A323246_1_En_1_Fig2_HTML.gif


Fig. 2
a A shape representation consisting of 13 landmarks with unequal degrees of connections. b Separation of landmarks into two clusters of 6 and 7 landmarks (note that the cardinality of clusters is equalized by a pseudo-landmark). Intra-cluster connections are established as complete graphs. c Optimal assignment-based shape representation, consisting of intra-cluster and also inter-cluster connections (in green), established by optimal assignment among landmarks in the two clusters


2.2 Game Theory


Game theory [17] is a discipline that studies the behavior of decision makers, who play a game by making decisions that impact one another. A game is a set of rules for playing, and a play is a specific combination of these rules that occurs when each player (i.e. the decision maker) chooses a strategy (i.e. a decision as an admissible behavior of the decision maker) so that it maximizes his payoff (i.e. the benefit gained according to the behavior of other players).
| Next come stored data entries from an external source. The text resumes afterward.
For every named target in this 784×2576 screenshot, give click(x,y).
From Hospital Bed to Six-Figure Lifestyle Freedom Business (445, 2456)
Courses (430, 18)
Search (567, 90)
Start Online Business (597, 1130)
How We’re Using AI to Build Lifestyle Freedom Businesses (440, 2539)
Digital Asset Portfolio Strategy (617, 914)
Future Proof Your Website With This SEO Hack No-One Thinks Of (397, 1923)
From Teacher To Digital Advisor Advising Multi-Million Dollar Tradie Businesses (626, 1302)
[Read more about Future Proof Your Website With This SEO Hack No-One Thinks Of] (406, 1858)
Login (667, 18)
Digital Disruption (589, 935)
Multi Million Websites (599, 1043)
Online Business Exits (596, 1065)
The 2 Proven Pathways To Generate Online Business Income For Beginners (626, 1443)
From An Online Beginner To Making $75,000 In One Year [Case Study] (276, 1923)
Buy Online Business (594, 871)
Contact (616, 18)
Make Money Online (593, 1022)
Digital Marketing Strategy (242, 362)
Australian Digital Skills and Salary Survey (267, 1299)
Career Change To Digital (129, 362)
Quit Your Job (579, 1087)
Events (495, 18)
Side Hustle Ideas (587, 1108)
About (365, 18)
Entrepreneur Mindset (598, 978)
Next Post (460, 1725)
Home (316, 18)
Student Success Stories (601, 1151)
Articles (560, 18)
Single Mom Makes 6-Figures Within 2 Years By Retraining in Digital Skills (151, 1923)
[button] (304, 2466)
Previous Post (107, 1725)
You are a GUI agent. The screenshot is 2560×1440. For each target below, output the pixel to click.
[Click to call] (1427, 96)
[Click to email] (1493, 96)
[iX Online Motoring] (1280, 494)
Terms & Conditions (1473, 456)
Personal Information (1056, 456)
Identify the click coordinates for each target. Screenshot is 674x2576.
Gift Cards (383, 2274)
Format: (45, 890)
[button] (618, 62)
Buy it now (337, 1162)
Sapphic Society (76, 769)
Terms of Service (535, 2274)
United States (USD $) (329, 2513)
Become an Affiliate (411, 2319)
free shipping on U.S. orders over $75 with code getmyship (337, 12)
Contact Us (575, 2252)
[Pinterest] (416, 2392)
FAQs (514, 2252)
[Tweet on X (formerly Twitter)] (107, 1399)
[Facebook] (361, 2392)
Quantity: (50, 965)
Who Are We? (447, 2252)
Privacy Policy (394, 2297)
In non-cooperative games, each player acts independently and aims to maximize his payoff regardless of payoffs gained by other players, while in cooperative games, players can join into coalitions (the grand coalition joins all players) and aim to maximize their joint payoff. In this paper, we apply game theory to detect the optimal position of landmarks that describe the object of interest. Landmark detection is considered as a game where landmarks are players, landmark candidate points are strategies, and likelihoods that each candidate point represents a landmark are payoffs [12]. As players (i.e. landmarks) can simultaneously participate in maximizing their joint payoffs (i.e. cumulative likelihoods) through the corresponding strategies (i.e. landmark candidate points), landmark detection in the target image can be represented as a cooperative game with the grand coalition and solved by maximizing the joint payoff $$\vartheta ^*$$:


$$\begin{aligned} \vartheta ^*\left( \mathcal {P},\mathcal {S},\mathcal {W}\right) = \underset{\omega }{\arg \max }\left( \sum _{p \in \mathcal {P}}{w_p} \right) , \end{aligned}$$

(1)
where $$\mathcal {P}$$ and $$\mathcal {S}=\mathcal {S}_p \cup \mathcal {S}_q \cup \ldots $$ are, respectively, sets of landmarks and landmark candidate points, $$w_p$$ is the payoff for landmark $$p\in \mathcal {P}$$, $$\omega = \{w_p,w_q,\ldots \}$$ is an admissible combination of payoffs, and $$\mathcal {W} = \{W_{p,q}; \forall p,q \in \mathcal {P}, p \ne q\}$$ is the payoff matrix that consists of matrices $$W_{p,q}$$ of partial payoffs for each pair of landmarks $$p,q \in \mathcal {P}$$. The element of $$W_{p,q}$$ at location $$(s_p,s_q)$$ represents the partial payoff of landmark $$p$$ if landmarks $$p$$ and $$q$$ are represented by, respectively, candidate points $$s_p \in \mathcal {S}_p$$ and $$s_q \in \mathcal {S}_q$$.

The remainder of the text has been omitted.